**Given instruction 1**: List the stages of teaching ionic compounds, in order, that the post below describes.

**Passage shown**:

++++

Sunday, February 12, 2017

LOVE Ionic Compounds Bonding and Naming

This is the week where we celebrate love.  In our class, we are also celebrating our ability to write chemical formulas and name ionic compounds.  Chemical nomenclature can be a tough concept for many students to grasp.  But, I believe that practice makes perfect...and that is what we do.  We PRACTICE until they are experts!  How do we do it?  

First, I teach them how to write chemical formulas for ionic compounds.  We take baby steps, though.  We talk about what makes an atom want to gain or lose electrons and whether or not it will form a cation or an anion.  Next, we talk about how to "drop and swap" to write the chemical formulas.  "Drop and swap" is the catch phrase that we use often to remind them to drop (the charges) and swap (the numbers).  We start with binary compounds first and then add in polyatomic ions for the tertiary compounds.

Second, we talk about how to name the compounds by using Sodium chloride as an example.  Most of the students know that the name of NaCl is Sodium chloride and not Sodium chlorine.  Using this information helps them to derive the naming rules on their own.  The students see that the name of the compound ends in -ide.

Last, we practice with lots of different activities and assignments.  Check out some of the ones we use below and share your ideas, too.  Comment with your BEST ionic compounds activity, include your email, and we will send you the Ionic Bonding and Compounds Mystery Picture for FREE.

++++

**Stored records**:

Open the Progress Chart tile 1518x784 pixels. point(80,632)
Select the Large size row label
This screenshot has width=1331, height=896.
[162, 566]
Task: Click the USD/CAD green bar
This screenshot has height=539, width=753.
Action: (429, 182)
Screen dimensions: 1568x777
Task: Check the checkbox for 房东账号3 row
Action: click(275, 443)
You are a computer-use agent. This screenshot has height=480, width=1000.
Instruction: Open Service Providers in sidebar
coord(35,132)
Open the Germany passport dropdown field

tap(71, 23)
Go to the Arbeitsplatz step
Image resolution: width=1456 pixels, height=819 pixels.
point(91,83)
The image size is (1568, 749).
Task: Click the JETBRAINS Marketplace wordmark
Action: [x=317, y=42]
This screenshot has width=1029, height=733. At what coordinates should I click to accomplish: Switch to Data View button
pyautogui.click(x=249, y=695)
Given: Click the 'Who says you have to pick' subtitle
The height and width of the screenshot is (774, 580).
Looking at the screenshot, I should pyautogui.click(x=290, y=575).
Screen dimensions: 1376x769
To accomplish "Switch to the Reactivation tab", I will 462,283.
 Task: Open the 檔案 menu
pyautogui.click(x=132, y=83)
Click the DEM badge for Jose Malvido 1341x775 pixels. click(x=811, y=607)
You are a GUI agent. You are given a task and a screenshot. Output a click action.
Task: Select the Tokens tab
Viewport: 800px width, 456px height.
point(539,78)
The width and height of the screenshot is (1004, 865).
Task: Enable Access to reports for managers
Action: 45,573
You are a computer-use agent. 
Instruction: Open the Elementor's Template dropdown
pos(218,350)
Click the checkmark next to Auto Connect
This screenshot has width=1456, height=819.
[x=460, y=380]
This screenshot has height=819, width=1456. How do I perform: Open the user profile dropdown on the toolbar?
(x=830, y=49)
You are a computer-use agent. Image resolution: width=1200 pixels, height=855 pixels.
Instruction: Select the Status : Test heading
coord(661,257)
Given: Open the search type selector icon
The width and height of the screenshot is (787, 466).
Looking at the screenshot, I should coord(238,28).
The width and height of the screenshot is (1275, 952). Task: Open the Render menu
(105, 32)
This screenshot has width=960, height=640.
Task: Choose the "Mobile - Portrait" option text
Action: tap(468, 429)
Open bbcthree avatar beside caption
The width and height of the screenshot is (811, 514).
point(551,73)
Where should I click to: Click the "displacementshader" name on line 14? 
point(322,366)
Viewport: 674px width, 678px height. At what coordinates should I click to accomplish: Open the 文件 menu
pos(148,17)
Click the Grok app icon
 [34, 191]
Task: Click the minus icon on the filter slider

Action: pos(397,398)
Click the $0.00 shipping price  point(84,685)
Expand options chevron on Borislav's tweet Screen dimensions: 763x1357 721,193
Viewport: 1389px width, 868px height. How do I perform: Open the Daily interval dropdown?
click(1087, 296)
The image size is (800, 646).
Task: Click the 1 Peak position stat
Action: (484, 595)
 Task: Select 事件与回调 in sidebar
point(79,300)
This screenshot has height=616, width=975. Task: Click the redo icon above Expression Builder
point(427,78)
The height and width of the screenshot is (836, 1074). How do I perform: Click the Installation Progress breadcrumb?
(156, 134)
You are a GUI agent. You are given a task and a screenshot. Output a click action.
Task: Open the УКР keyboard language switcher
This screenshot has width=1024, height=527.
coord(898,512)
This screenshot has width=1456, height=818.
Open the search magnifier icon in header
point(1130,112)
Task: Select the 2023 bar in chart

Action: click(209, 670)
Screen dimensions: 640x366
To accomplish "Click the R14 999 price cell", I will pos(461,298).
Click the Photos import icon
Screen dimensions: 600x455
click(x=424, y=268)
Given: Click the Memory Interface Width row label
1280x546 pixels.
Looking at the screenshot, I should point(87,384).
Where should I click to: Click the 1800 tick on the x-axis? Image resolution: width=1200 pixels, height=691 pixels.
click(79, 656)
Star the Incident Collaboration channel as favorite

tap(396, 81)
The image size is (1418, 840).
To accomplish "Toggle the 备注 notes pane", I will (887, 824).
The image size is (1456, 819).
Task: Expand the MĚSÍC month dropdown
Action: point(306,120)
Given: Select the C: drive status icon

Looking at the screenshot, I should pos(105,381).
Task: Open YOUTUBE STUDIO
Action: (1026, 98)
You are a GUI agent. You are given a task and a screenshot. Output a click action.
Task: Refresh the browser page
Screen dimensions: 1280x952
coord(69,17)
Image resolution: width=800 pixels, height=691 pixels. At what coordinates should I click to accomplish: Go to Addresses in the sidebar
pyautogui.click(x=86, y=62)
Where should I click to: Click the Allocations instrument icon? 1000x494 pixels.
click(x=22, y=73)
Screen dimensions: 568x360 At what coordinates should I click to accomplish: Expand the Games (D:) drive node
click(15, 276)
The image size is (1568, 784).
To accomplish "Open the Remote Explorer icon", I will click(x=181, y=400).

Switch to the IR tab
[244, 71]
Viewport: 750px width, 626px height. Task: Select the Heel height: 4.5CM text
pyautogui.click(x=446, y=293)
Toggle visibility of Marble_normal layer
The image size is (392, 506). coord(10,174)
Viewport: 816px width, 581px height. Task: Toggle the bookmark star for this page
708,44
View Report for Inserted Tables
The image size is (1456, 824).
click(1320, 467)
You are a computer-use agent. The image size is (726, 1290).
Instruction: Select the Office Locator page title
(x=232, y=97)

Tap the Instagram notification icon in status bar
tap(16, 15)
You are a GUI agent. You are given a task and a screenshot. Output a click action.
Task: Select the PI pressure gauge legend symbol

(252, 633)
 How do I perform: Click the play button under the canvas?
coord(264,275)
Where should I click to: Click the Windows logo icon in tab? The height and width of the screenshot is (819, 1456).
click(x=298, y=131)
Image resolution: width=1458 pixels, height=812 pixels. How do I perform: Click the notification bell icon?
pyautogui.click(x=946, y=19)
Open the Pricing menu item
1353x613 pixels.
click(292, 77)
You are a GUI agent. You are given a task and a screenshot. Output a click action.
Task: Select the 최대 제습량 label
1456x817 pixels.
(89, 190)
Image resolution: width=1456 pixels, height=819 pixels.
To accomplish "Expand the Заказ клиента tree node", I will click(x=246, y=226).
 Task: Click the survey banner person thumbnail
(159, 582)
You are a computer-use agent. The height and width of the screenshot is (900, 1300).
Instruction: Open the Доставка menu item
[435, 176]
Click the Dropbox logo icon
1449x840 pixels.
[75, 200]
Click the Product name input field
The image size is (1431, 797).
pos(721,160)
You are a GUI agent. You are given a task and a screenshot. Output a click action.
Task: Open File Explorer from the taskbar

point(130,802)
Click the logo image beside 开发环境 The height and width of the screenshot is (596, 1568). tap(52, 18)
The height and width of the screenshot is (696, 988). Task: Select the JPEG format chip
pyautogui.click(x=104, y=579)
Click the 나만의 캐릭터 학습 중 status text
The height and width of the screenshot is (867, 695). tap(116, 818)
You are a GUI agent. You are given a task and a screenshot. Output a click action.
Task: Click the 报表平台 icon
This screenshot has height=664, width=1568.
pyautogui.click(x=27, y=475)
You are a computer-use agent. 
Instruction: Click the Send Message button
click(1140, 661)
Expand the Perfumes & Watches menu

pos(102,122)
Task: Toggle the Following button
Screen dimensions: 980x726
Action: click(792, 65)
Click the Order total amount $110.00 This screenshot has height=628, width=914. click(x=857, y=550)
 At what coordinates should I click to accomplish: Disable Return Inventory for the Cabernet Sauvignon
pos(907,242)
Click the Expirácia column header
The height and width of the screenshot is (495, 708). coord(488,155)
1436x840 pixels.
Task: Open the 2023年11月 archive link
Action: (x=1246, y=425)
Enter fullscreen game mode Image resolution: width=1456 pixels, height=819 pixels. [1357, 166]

++++

**Given instruction 2**: Please rewrite the part of the listing that opens with the line containing "Click the Photos import icon" and closes with the line containing "pyautogui.click(x=86, y=62)", with "Screen dimensions" changed to "Screen size" and everything else left as is.

**Exercise answer 1**:
1. Writing chemical formulas for ionic compounds
2. Naming the compounds
3. Practicing with many different activities and assignments

**Exercise answer 2**:
Click the Photos import icon
Screen size: 600x455
click(x=424, y=268)
Given: Click the Memory Interface Width row label
1280x546 pixels.
Looking at the screenshot, I should point(87,384).
Where should I click to: Click the 1800 tick on the x-axis? Image resolution: width=1200 pixels, height=691 pixels.
click(79, 656)
Star the Incident Collaboration channel as favorite

tap(396, 81)
The image size is (1418, 840).
To accomplish "Toggle the 备注 notes pane", I will (887, 824).
The image size is (1456, 819).
Task: Expand the MĚSÍC month dropdown
Action: point(306,120)
Given: Select the C: drive status icon

Looking at the screenshot, I should pos(105,381).
Task: Open YOUTUBE STUDIO
Action: (1026, 98)
You are a GUI agent. You are given a task and a screenshot. Output a click action.
Task: Refresh the browser page
Screen size: 1280x952
coord(69,17)
Image resolution: width=800 pixels, height=691 pixels. At what coordinates should I click to accomplish: Go to Addresses in the sidebar
pyautogui.click(x=86, y=62)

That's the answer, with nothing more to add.